Based on a tour of the hospital, the facility failed to ensure that the Behavioral Health Unit was designed and maintained in such a manner as to promote the safety and wellbeing of patients.
Please see A701
Tag No.: A0701
Based on a tour of the hospital, the facility failed to ensure that the Behavioral Health Unit was designed and maintained in such a manner as to promote the safety and wellbeing of patients. On 12/11/18 at 10:00 AM, during a tour of the Behavioral Health Unit, while accompanied by the Behavioral Health Unit Director and the Director of Engineering the following was observed:
1. The electrical receptacles throughout the Behavioral Health Unit (Pond 4) to include resident rooms were not designed to a psychiatric institutional standard i.e. not tamper resistant and/or not controlled by staff.
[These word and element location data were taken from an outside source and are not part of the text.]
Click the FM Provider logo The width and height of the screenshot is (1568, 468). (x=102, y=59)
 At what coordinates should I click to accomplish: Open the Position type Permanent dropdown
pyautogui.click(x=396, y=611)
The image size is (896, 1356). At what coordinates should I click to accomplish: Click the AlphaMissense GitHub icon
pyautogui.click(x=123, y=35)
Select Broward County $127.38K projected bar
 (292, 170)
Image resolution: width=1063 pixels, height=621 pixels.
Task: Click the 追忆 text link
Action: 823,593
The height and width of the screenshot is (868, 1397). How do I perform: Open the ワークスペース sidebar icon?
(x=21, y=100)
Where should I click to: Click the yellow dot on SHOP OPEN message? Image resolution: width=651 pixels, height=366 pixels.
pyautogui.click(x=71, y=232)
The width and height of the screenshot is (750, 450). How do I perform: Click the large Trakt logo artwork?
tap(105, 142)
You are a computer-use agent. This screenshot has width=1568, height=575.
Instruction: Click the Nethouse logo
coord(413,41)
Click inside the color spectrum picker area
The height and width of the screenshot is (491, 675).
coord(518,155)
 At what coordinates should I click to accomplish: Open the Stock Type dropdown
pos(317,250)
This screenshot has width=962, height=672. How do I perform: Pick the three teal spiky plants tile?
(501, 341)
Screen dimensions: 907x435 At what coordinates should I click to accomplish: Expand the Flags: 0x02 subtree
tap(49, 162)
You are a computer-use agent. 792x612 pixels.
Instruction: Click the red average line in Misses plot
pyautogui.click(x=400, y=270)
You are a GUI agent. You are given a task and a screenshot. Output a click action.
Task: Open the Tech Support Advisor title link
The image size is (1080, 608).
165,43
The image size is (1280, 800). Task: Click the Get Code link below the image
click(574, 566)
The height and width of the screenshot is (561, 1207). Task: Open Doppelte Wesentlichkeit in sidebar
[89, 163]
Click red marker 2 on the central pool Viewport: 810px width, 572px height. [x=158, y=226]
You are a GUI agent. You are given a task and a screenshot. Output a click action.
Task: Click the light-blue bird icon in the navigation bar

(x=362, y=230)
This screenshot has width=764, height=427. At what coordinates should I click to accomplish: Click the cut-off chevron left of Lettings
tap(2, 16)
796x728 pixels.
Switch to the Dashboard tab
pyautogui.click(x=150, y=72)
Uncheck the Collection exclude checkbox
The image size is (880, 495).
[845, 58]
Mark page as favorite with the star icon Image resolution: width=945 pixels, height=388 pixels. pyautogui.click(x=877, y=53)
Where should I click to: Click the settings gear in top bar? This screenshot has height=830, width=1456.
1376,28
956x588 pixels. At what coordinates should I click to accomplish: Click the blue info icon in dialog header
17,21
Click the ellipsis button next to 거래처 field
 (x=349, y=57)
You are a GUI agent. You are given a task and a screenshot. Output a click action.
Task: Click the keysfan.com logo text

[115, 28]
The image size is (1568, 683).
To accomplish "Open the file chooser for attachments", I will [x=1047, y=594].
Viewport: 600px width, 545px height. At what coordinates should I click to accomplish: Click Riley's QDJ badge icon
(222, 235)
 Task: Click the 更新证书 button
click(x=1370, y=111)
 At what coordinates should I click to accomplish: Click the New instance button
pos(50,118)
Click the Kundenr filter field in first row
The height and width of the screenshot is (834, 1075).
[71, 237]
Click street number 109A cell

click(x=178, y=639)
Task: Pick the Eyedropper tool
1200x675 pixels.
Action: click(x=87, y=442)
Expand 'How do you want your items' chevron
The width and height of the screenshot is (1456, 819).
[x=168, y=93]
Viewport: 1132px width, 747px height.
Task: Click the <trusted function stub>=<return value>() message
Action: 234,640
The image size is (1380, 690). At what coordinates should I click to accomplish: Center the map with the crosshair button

2. The doors to rooms throughout the Behavioral Health Unit (Pond 4) had hinges and door handles that posed a potential hanging hazard and were not designed to a psychiatric institutional standard.
3. There were open wall HVAC registers & grilles on the unit that posed a potential hanging hazard and were not designed to a psychiatric institutional standard.
4. The bathroom 7-908 had a lock & hasp on the box that covered the handicap shower that is not designated for use by behavioral patients and posed a potential hanging hazard. The nurse call box for this room and room 7-924 could be pulled away from the wall posing a potential hanging hazard and not designed to a psychiatric institutional standard.
5. The observation room had a plate glass window for staff to observe patients that is easily breakable and not designed to a psychiatric institutional standard posing a hazard to staff and patients.
6. That the patient bathrooms and shower rooms throughout the unit were not provided with soap dispensers that are listed and approved as "institutional" in construction and are deemed not appropriate for use in the environment in which they are installed; i.e. commercial-style, plastic-resin type dispensers can injure patients or others if mis-used.
7. The patient bathrooms and shower rooms throughout the unit had grab rails the were not tight to the wall and had gaps that posed a potential hanging hazard.
The hospital conducted an environmental risk assessment in 9/2018 which identified the above noted ligature points. The hospital identified that many items needed to reduce ligature risks such as door hinges were on back order. Prior to this inspection, the hospital had no date for abatement of these hazards.
An immediate action plan was requested and included the addition of environmental safety rounds.